Although chemical tests provide evidence for the presence of carboxyl and phenol groups in salicylic acid, instrumental techniques are the basis of modern analysis.
A mass spectrometer at its simplest level records what happens when a sample is bombarded with high energy electrons. There are a number of stages in the process.
The mass spectrum that is produced is characteristic of that particular sample. The mass peaks provide the information that enables identification of the sample from the molecular ion peak and from the characteristic fragmentation pattern.
Mass spectra give characteristic isotope patterns according to mass and natural abundance. For example, the two isotopes of chlorine have mass numbers of 35 and 37 respectively and they occur naturally in the ratio 76:24. This is shewn by two peaks differing by two mass units in the approximate ratio 3:1, as shewn below.
If we look at a typical mass spectrum for a compound such as benzoic acid, we see that it is quite complex.

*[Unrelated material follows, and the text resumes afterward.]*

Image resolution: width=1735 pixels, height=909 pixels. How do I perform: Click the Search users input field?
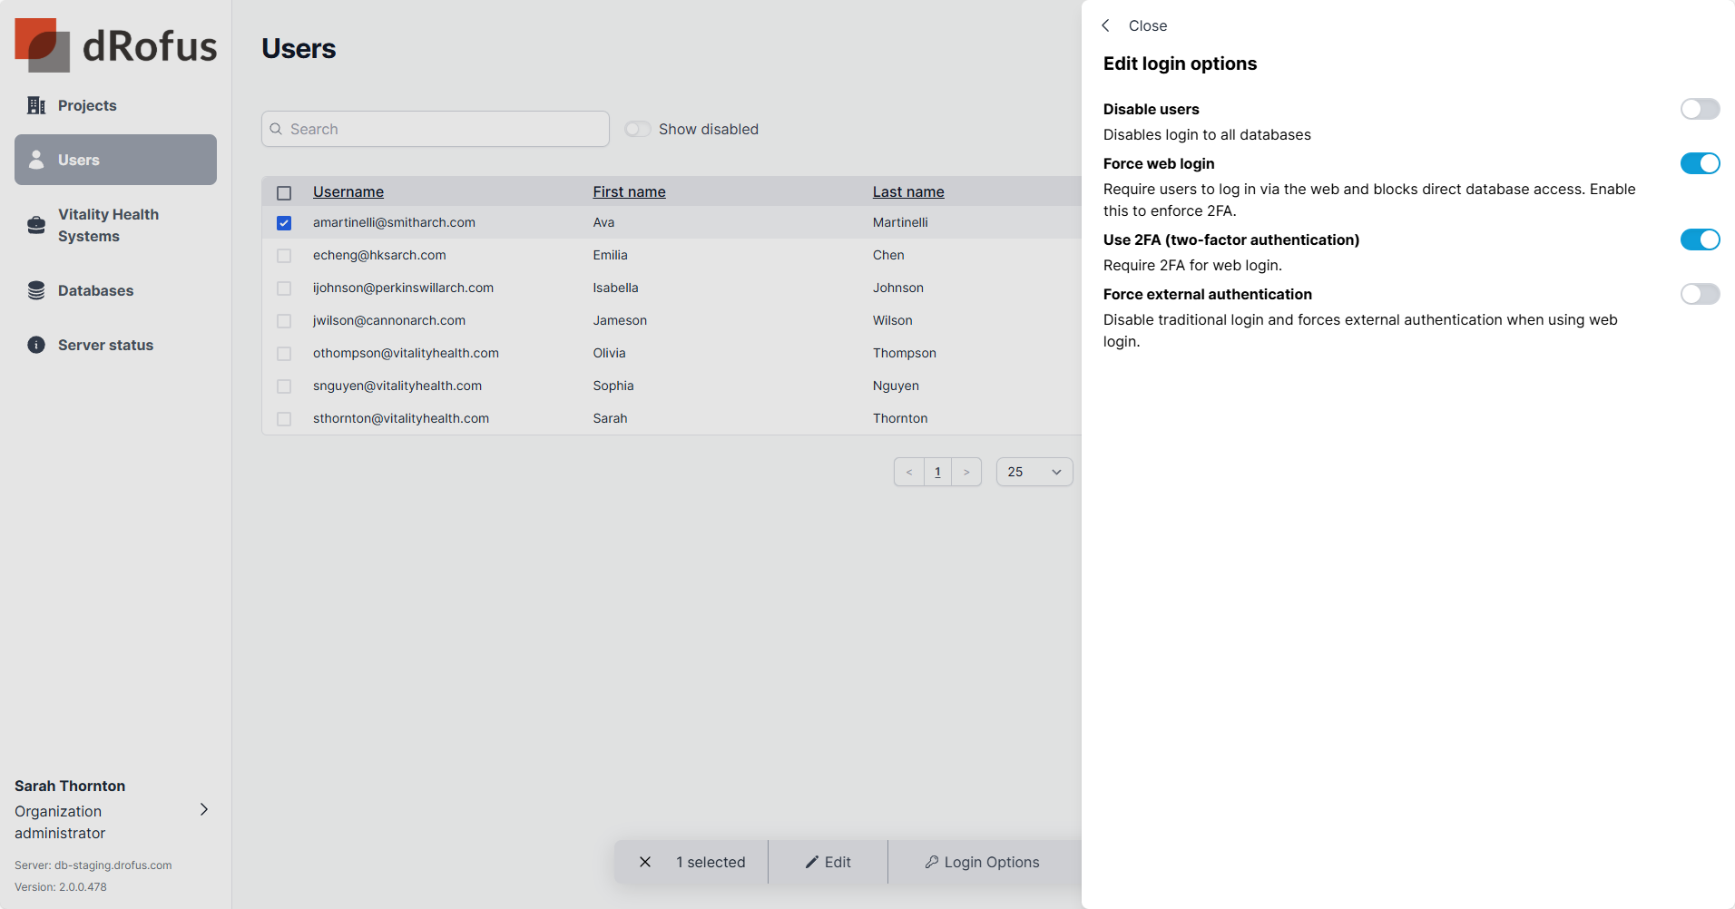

The heaviest ion (m/z = 122) is the one corresponding to benzoic acid with one electron removed. This is called the molecular ion (or parent ion). The other ions reaching the detector are the result of fragmentation. The most abundant ion gives the strongest detector signal which is set to 100% in the spectrum. This is referred to as the base peak and the intensities of all the other peaks are expressed as a percentage fraction of its value. For monosubstituted aromatics a peak is expected at m/z = 77 corresponding to C6H5+. This peak is often observed and is present in the spectrum of benzoic acid. However, bond breaking occurs more frequently one bond away from the benzene ring (see fragment at 105).
One isotope which can be useful in working out mass spectra of more complicated molecules is 13C. This accounts for only 1.1% of a sample of carbon atoms. However, if there are ten carbon atoms in a compound there is an 11% chance of one atom being 13C. This would make the molecular ion heavier by 1 unit. This accounts for small peaks to the right of each major peak at 51, 77, 105 and 122.

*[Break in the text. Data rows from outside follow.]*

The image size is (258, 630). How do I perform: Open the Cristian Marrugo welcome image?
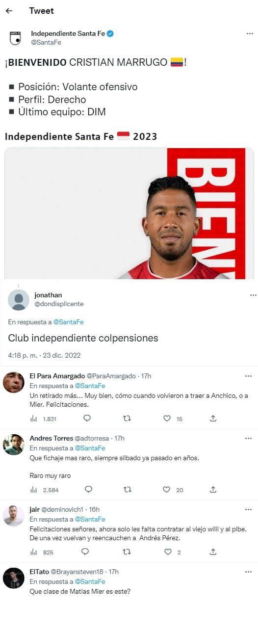pos(129,213)
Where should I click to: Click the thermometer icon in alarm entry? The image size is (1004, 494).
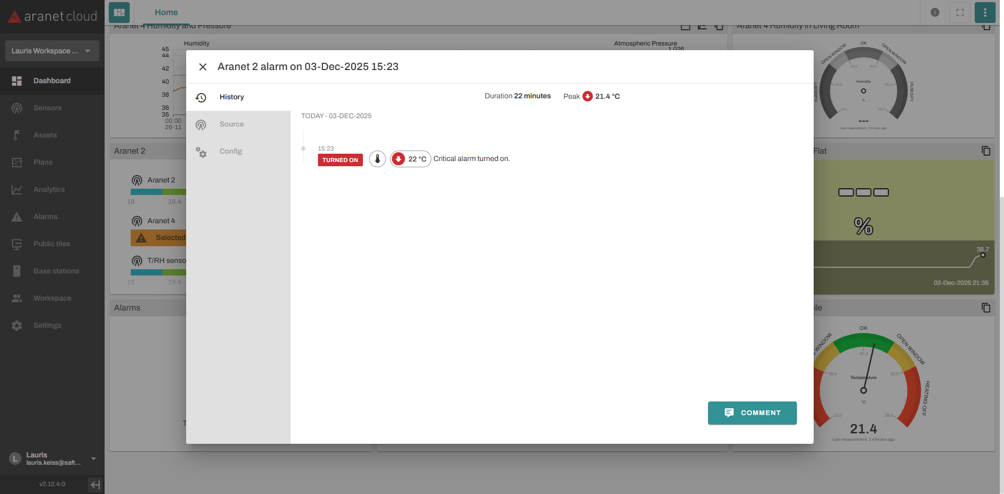pos(378,159)
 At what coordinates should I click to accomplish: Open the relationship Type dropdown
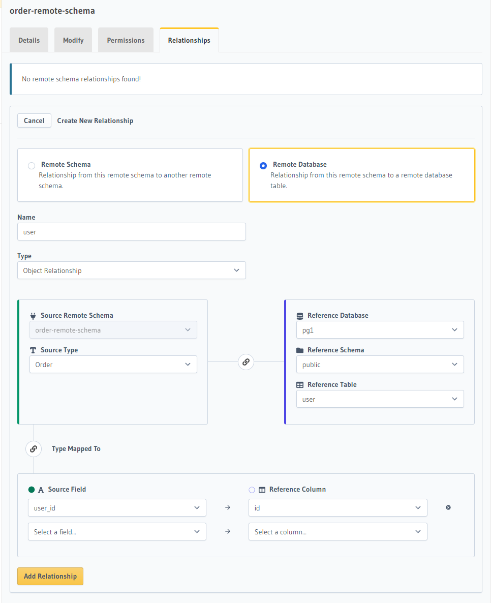click(131, 270)
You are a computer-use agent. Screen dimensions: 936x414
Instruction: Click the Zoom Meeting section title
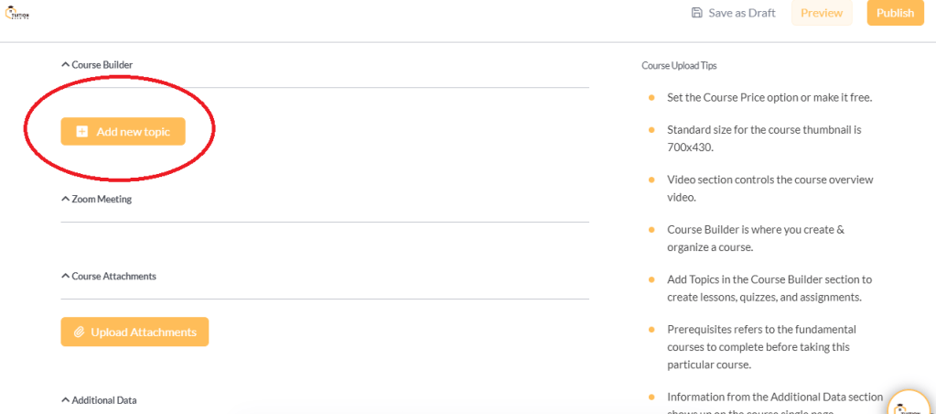102,199
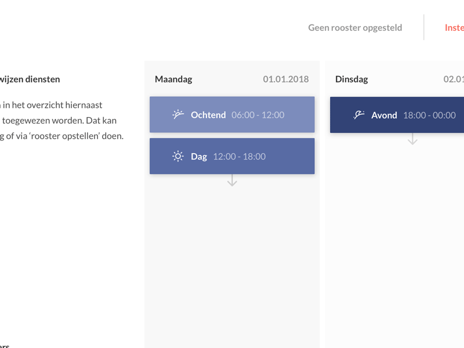Click the sunrise icon on Ochtend shift
Screen dimensions: 464x348
click(x=178, y=114)
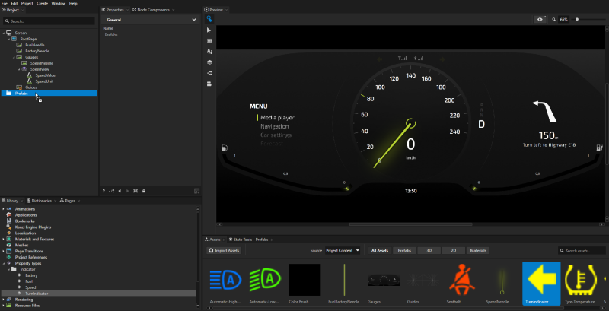Toggle the 3D asset filter
Image resolution: width=609 pixels, height=311 pixels.
coord(429,250)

Infra-red spectroscopy is also known as vibrational spectroscopy since the spectra observed correspond to vibrational transitions within molecules, resulting from the absorption of radiation in the infra-red region. The infra-red region of the electromagnetic spectrum lies between the red end of the visible spectrum and the beginning of the microwave region. Conventional infra-red spectroscopy is concerned with the wavelength region 2.5μm to 25μm. The infra-red spectrum is a plot of % transmission against wavenumber. The wavenumber scale is the reciprocal of wavelength and has the units cm-1. Wavenumber is directly proportional to the energy of radiation.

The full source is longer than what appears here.